Task inputs:
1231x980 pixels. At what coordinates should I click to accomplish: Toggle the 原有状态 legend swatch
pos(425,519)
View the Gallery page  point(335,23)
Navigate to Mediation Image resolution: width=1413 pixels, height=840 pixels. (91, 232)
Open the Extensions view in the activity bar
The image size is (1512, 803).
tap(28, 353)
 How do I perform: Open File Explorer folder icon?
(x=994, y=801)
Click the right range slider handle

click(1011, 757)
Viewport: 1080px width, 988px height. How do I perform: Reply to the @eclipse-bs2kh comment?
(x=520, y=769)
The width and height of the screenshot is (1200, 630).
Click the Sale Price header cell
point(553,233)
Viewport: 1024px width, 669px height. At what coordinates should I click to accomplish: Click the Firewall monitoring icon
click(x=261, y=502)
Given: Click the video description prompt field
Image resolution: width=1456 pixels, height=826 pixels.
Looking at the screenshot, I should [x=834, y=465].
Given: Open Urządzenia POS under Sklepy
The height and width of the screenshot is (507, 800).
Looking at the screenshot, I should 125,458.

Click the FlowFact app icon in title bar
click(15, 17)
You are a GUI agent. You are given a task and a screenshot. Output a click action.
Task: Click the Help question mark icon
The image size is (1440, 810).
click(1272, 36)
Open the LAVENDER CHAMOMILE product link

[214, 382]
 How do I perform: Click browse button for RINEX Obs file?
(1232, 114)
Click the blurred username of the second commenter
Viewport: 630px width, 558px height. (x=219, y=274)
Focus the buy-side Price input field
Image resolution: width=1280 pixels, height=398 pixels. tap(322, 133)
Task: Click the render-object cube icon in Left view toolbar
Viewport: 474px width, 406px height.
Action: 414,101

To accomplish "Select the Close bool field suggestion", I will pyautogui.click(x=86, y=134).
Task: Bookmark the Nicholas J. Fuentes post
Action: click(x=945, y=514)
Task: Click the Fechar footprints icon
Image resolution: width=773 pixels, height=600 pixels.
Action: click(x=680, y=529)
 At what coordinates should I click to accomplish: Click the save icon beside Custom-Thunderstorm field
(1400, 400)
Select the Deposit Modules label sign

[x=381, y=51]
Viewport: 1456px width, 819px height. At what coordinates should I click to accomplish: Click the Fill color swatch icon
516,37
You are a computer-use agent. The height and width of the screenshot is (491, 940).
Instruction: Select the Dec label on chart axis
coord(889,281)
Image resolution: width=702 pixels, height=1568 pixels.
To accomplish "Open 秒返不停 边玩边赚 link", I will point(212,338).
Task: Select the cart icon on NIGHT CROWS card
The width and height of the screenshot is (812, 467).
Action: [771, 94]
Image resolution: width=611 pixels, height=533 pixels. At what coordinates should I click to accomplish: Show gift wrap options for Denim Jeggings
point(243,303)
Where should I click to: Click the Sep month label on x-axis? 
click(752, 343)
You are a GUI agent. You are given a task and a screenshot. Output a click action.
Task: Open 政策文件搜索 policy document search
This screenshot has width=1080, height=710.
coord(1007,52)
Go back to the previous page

Description of the task: A faithful transcription of all the material is what this exercise calls for.

Answer box:
1231x980 pixels. At what coordinates should I click to accomplish: Toggle the 原有状态 legend swatch
pos(425,519)
View the Gallery page  point(335,23)
Navigate to Mediation Image resolution: width=1413 pixels, height=840 pixels. (91, 232)
Open the Extensions view in the activity bar
The image size is (1512, 803).
tap(28, 353)
 How do I perform: Open File Explorer folder icon?
(x=994, y=801)
Click the right range slider handle

click(1011, 757)
Viewport: 1080px width, 988px height. How do I perform: Reply to the @eclipse-bs2kh comment?
(x=520, y=769)
The width and height of the screenshot is (1200, 630).
Click the Sale Price header cell
point(553,233)
Viewport: 1024px width, 669px height. At what coordinates should I click to accomplish: Click the Firewall monitoring icon
click(x=261, y=502)
Given: Click the video description prompt field
Image resolution: width=1456 pixels, height=826 pixels.
Looking at the screenshot, I should [x=834, y=465].
Given: Open Urządzenia POS under Sklepy
The height and width of the screenshot is (507, 800).
Looking at the screenshot, I should 125,458.

Click the FlowFact app icon in title bar
click(15, 17)
You are a GUI agent. You are given a task and a screenshot. Output a click action.
Task: Click the Help question mark icon
The image size is (1440, 810).
click(1272, 36)
Open the LAVENDER CHAMOMILE product link

[214, 382]
 How do I perform: Click browse button for RINEX Obs file?
(1232, 114)
Click the blurred username of the second commenter
Viewport: 630px width, 558px height. (x=219, y=274)
Focus the buy-side Price input field
Image resolution: width=1280 pixels, height=398 pixels. tap(322, 133)
Task: Click the render-object cube icon in Left view toolbar
Viewport: 474px width, 406px height.
Action: 414,101

To accomplish "Select the Close bool field suggestion", I will pyautogui.click(x=86, y=134).
Task: Bookmark the Nicholas J. Fuentes post
Action: click(x=945, y=514)
Task: Click the Fechar footprints icon
Image resolution: width=773 pixels, height=600 pixels.
Action: click(x=680, y=529)
 At what coordinates should I click to accomplish: Click the save icon beside Custom-Thunderstorm field
(1400, 400)
Select the Deposit Modules label sign

[x=381, y=51]
Viewport: 1456px width, 819px height. At what coordinates should I click to accomplish: Click the Fill color swatch icon
516,37
You are a computer-use agent. The height and width of the screenshot is (491, 940).
Instruction: Select the Dec label on chart axis
coord(889,281)
Image resolution: width=702 pixels, height=1568 pixels.
To accomplish "Open 秒返不停 边玩边赚 link", I will point(212,338).
Task: Select the cart icon on NIGHT CROWS card
The width and height of the screenshot is (812, 467).
Action: [771, 94]
Image resolution: width=611 pixels, height=533 pixels. At what coordinates should I click to accomplish: Show gift wrap options for Denim Jeggings
point(243,303)
Where should I click to: Click the Sep month label on x-axis? 
click(752, 343)
You are a GUI agent. You are given a task and a screenshot. Output a click action.
Task: Open 政策文件搜索 policy document search
This screenshot has width=1080, height=710.
coord(1007,52)
Go back to the previous page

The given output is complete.